> GIVEN INSTRUCTION 1:
Answer these questions from the SASS article:
(a) Where does the SASS article say links to tutorials can be found?
(b) What problem does splitting CSS into many files cause?
(c) What file name is given for the stylesheet that imports the others?
> GIVEN INSTRUCTION 2:
Do these statements agree with the SASS article? Answer yes or no for each, quoting the words that decide it.
(a) A few years back, experts advised keeping all CSS in a single file.
(b) The writer uses SASS for only some web design projects.
(c) Fonts are among the suggested separate stylesheets.

> QUOTED PASSAGE:
··········
One of the buzz-words of web design today is CSS-Preprocessors. Many designers and developers are wondering if they should make the switch over to using a Pre-Processor like SASS instead of just plain CSS. Once you learn the power of SASS over CSS you will not only never look back, but you’ll wonder how you ever lived without it. In this article I will be sharing with you a few reasons that compelled me to make the switch over to using SASS for all my web design projects.

If you need resources on where to learn SASS see the bottom of the article for some links to great tutorials.

SASS vs. CSS

Fewer HTTP Requests by Using the @import Attribute

A few years back web experts were recommending that you separate your css files into separate files based on the content i.e. fonts, colors, grids etc. One of the problems with this approach is that you will have a huge number of HTTP requests on your website, which will slow down the load time of your website. However, because SASS uses a Ruby complier we are able to break up our stylesheets into multiple files and then have one “style.scss” that “@import”s all the various other stylesheets when it is complied.

Some suggestions for breaking up your stylesheets in order to keep them more organized are: grids, normalize reset, mixins, style (main stylesheet with @imports), IE stylesheet, responsive breakpoints stylesheets (i.e. mobile, 481up, 768up, 900up, 1030up, 1240up), and fonts.
··········
> EXCERPTED DATA:
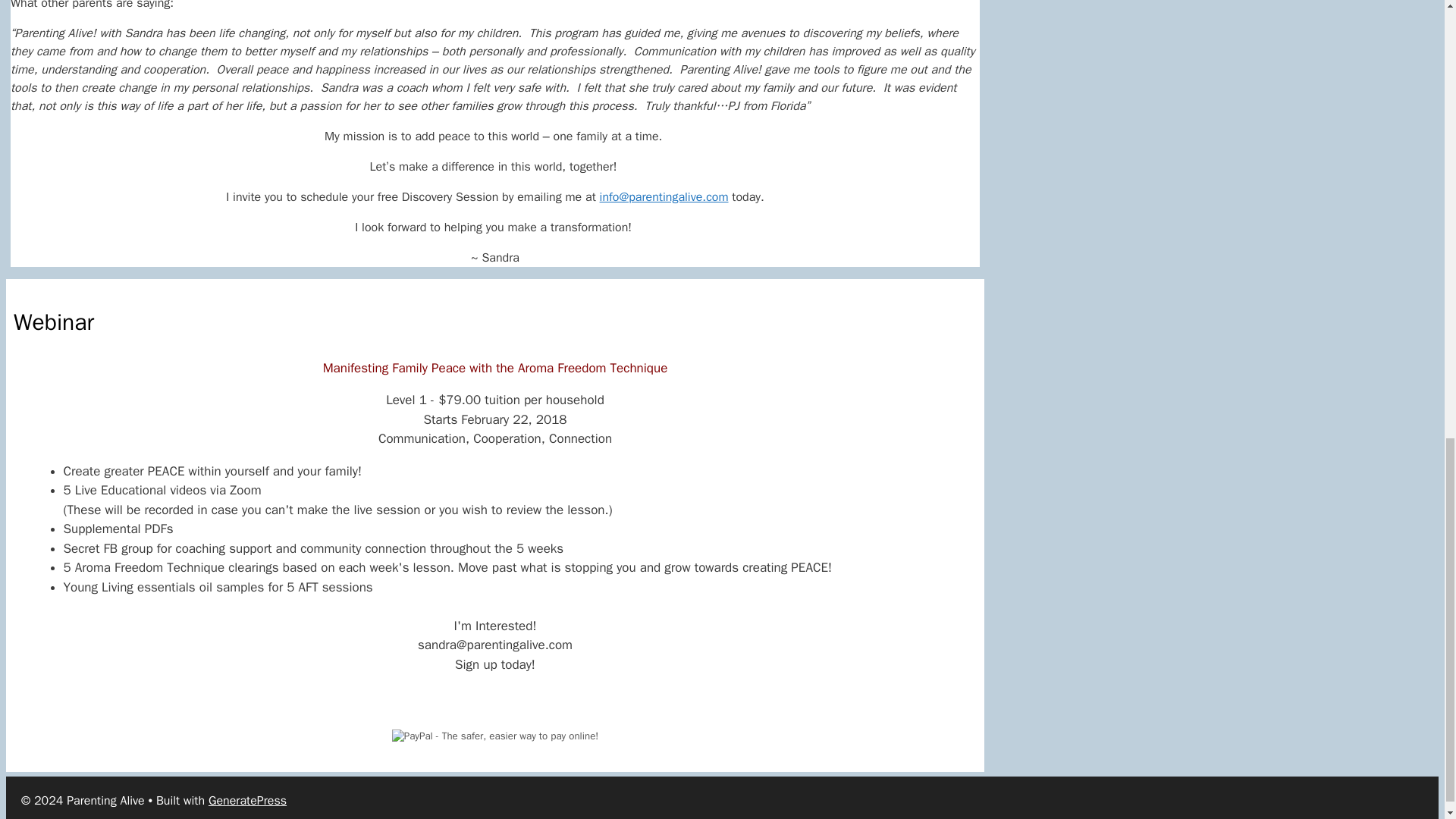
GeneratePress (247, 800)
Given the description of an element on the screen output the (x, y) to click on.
··········
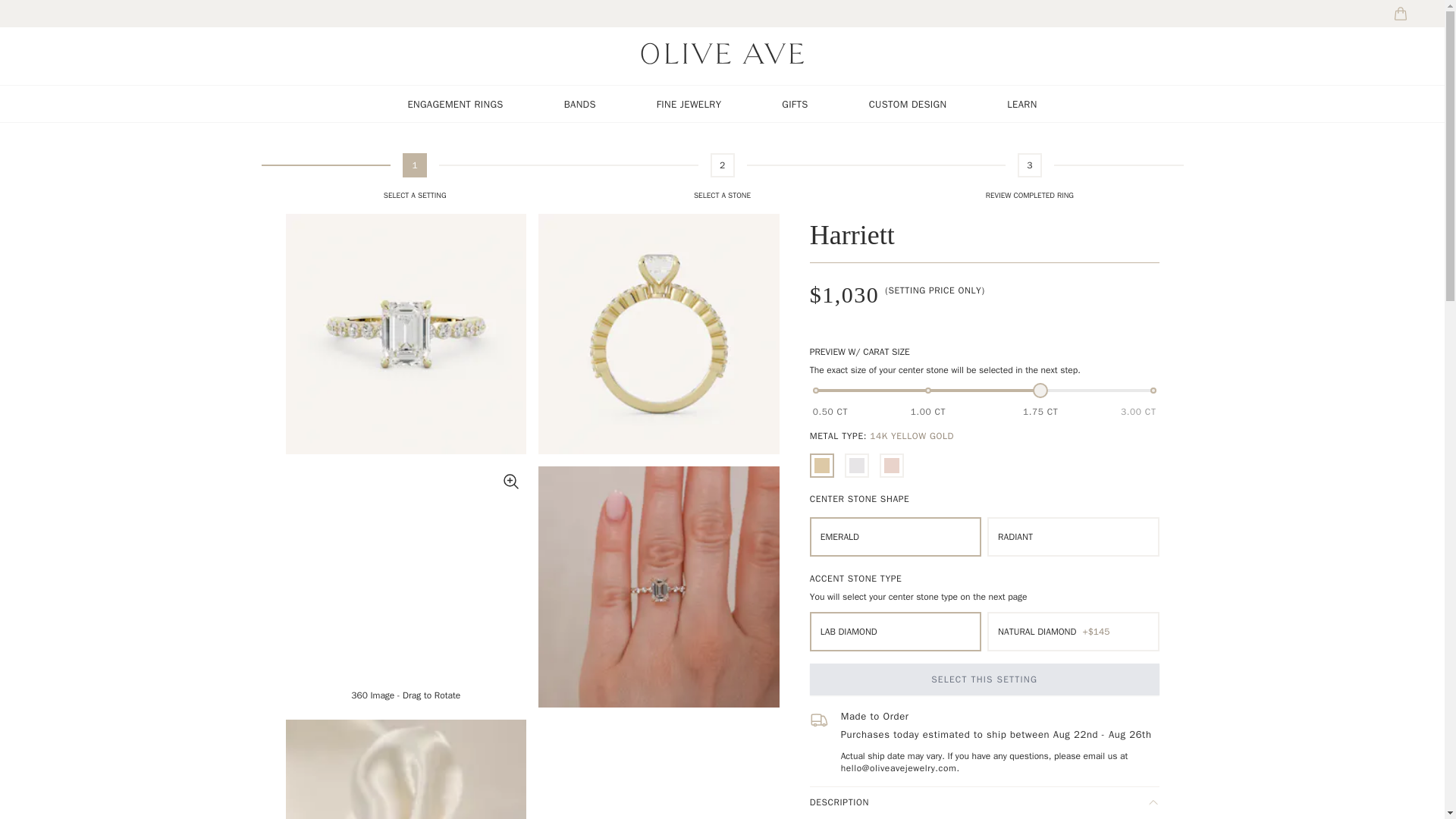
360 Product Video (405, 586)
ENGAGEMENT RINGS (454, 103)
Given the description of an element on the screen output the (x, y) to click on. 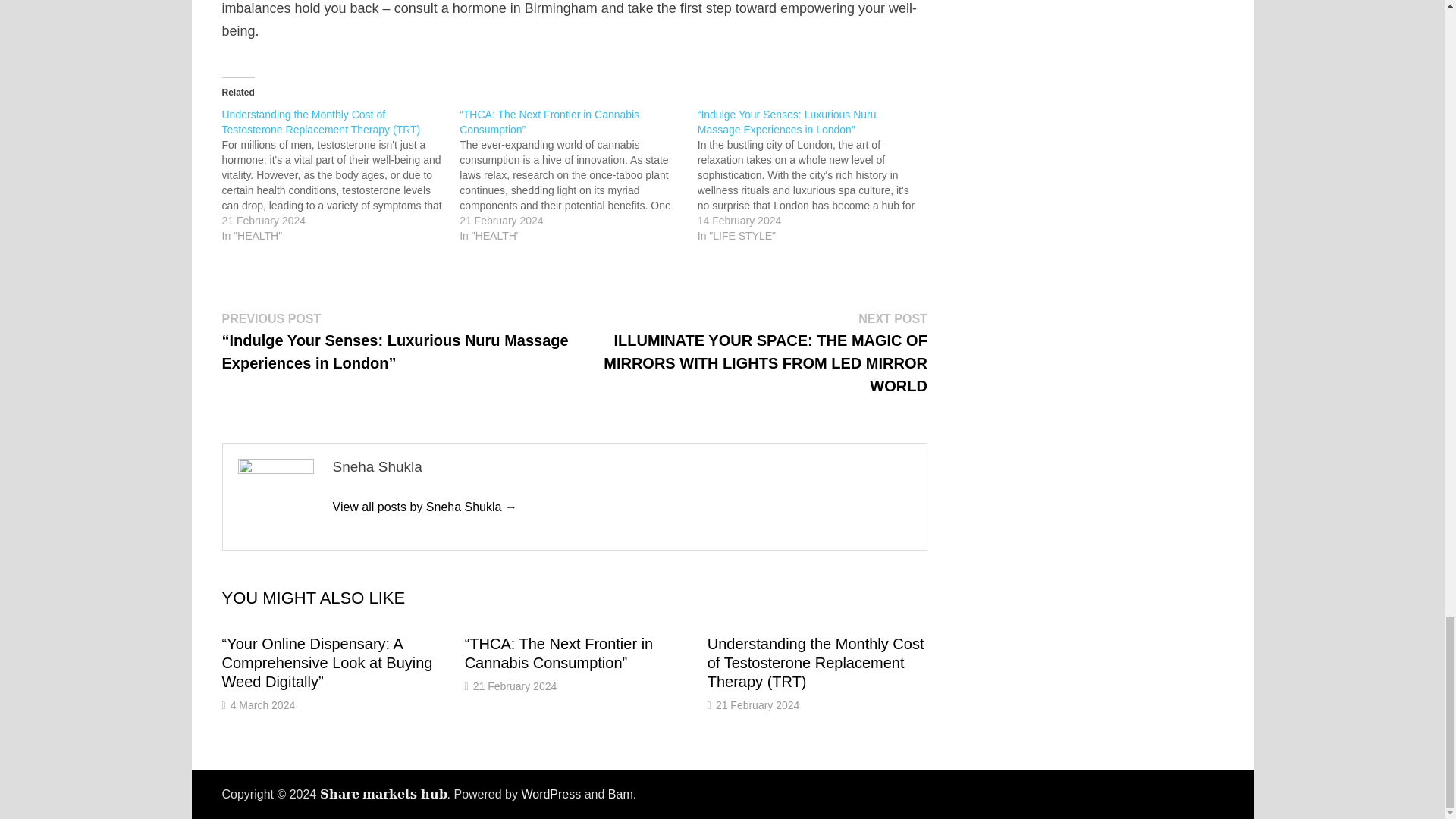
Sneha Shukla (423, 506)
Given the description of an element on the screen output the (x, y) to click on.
··········
> REPLY 1:
(a) At the bottom of the article.
(b) It creates a huge number of HTTP requests, which slows the website's load time.
(c) "style.scss"

> REPLY 2:
(a) No: "A few years back web experts were recommending that you separate your css files into separate files based on the content"
(b) No: "make the switch over to using SASS for all my web design projects"
(c) Yes: "responsive breakpoints stylesheets (i.e. mobile, 481up, 768up, 900up, 1030up, 1240up), and fonts"